◆ The task
The lines wanted are those from the one containing "Make an Offer (269, 384)" to the last line of the entries below; output them exactly, leaving out pictures.

___ Supplied records ___

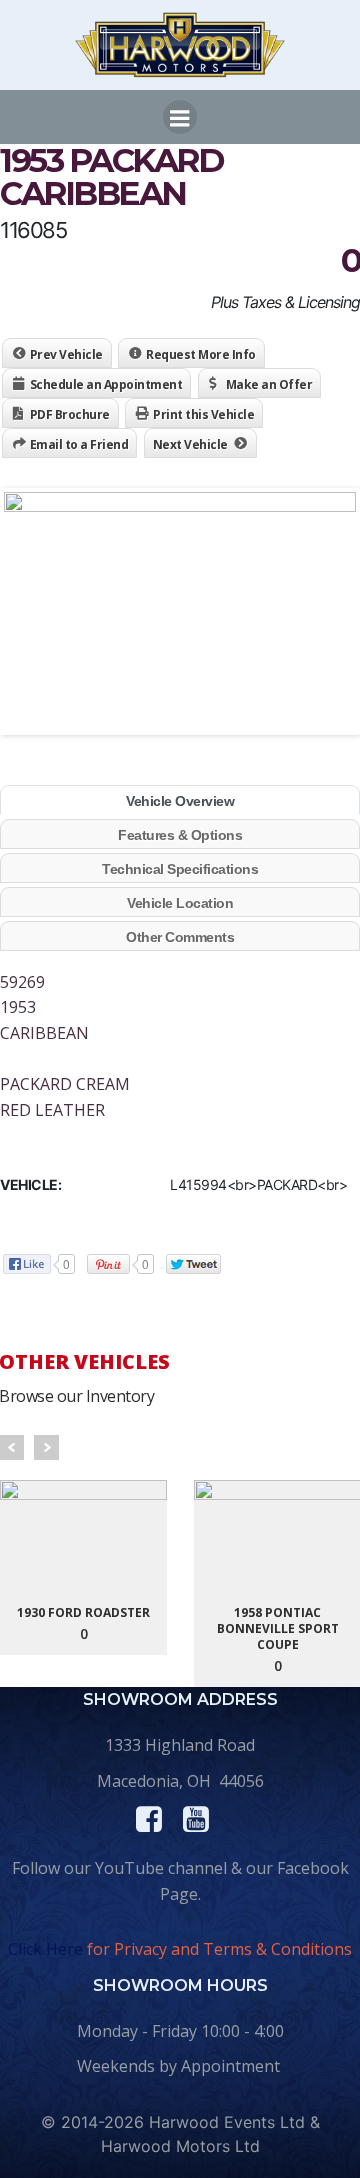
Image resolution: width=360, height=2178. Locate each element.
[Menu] (180, 117)
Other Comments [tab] (180, 937)
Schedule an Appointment (106, 384)
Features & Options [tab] (180, 835)
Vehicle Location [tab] (180, 903)
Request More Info (201, 354)
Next (46, 1447)
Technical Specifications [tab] (180, 869)
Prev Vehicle (66, 354)
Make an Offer (269, 384)
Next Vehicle (190, 444)
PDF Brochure (70, 414)
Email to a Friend (79, 444)
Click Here (45, 1949)
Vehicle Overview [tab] (180, 801)
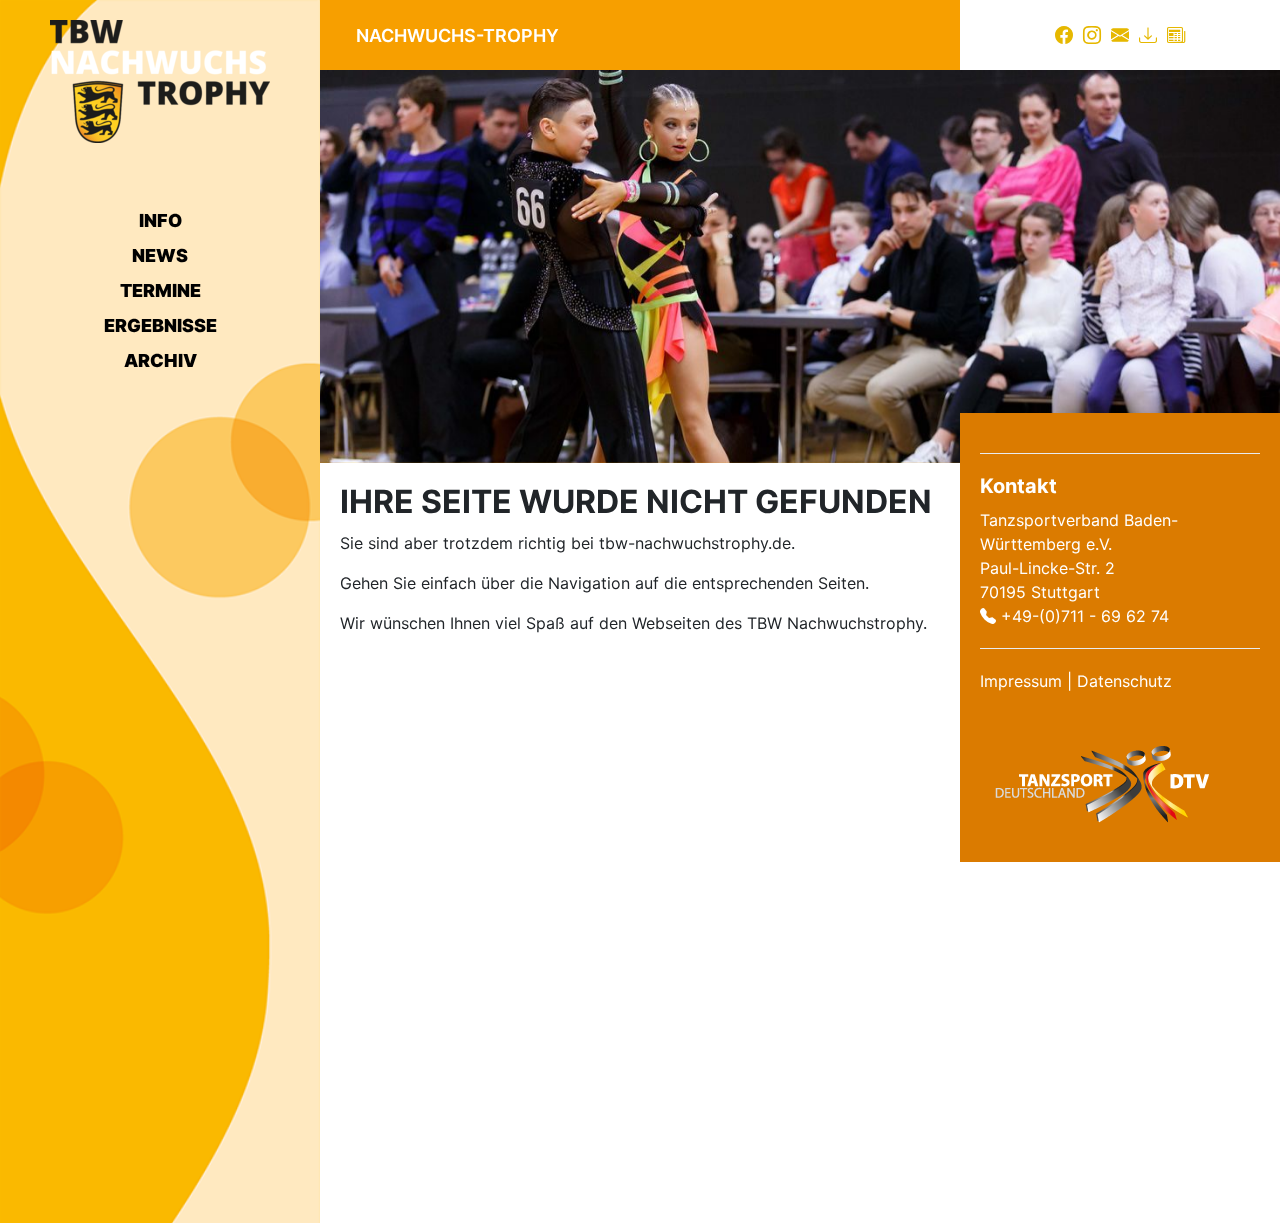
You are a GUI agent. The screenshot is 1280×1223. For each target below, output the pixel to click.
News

___

◆ Solution to this task
Make an Offer (269, 384)
Next Vehicle (190, 444)
PDF Brochure (70, 414)
Email to a Friend (79, 444)
Click Here (45, 1949)
Vehicle Overview [tab] (180, 801)
You are a GUI agent. The screenshot is 1280×1223. For each target below, output the pixel to click.
News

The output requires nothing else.